Arming itself for an anticipated battle with Cisco Systems, Brocade Communications Systems has announced its intention to acquire startup Rhapsody Networks.
The stock deal is valued at $US175 million and is expected to close in January 2003. The transaction will give Brocade a new class of multi-protocol switches that can run network-based storage applications such as storage virtualisation, an area in which the company lacks expertise.
"My concern with Brocade had been that they needed more intelligence in their ports," said Arun Taneja, an analyst at Enterprise Storage Group. "The rules of the game have changed. I think this is a wonderful acquisition for Brocade and the industry."
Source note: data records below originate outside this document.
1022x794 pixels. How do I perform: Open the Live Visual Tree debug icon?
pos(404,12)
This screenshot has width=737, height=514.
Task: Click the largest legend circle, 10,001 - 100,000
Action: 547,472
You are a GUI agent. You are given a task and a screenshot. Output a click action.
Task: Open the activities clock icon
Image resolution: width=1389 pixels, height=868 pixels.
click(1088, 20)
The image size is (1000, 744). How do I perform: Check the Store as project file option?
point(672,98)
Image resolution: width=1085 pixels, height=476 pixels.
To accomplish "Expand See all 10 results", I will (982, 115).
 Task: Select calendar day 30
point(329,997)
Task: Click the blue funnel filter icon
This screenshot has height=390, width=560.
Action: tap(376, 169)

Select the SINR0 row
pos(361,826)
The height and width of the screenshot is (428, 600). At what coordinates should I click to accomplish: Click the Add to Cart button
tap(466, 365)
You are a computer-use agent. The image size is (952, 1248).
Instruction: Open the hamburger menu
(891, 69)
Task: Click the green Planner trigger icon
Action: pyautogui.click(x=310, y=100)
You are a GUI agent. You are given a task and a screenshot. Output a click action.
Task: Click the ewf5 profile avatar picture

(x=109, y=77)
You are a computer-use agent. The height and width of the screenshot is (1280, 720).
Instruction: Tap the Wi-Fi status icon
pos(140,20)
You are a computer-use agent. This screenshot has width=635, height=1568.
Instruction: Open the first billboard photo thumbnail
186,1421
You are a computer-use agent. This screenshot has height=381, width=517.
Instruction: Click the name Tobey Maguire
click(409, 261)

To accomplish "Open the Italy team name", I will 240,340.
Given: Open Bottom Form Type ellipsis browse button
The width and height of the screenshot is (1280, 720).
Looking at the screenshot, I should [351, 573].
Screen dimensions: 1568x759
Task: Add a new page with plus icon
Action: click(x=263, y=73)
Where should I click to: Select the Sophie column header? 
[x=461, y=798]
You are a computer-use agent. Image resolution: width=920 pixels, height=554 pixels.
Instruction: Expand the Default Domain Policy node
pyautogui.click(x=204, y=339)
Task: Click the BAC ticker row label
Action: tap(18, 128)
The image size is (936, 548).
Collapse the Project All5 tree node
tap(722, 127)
In a statement, Greg Reyes, chairman and CEO of Brocade, explained that Rhapsody's technology and engineering team will help Brocade accelerate the next phase of the SAN market's evolution.
Brocade expects to offer the new switches, with full interoperability with Brocade's existing SilkWorm family of fibre channel switches, in the second half of next year, said Jay Kidd, director of product marketing at Brocade.
Kidd said the switches are available now from Brocade to software developers and had been available for some time from Rhapsody.
Rhapsody had been working with various partners such as StorageAge Networking Technologies, FalconStor Software and Veritas Software, which have begun developing software that would run on Rhapsody's storage application directors rather than on the individual host servers.
Unlike traditional fibre-channel switches, the new class of switches promises to centralise storage applications within the SAN itself, rather than running on the host or the storage systems.
Cisco is also building an intelligent storage switching platform with technology gained in its August acquisition of Andiamo Systems.
Cisco's acquisition of Andiamo in August was the company's foray into the fibre-channel switch market. Cisco also introduced Andiamo's products to the market under the MDS 9000 family.
Brocade intends to take on an undetermined number of the 110 employees at Rhapsody in order to finish building the platform.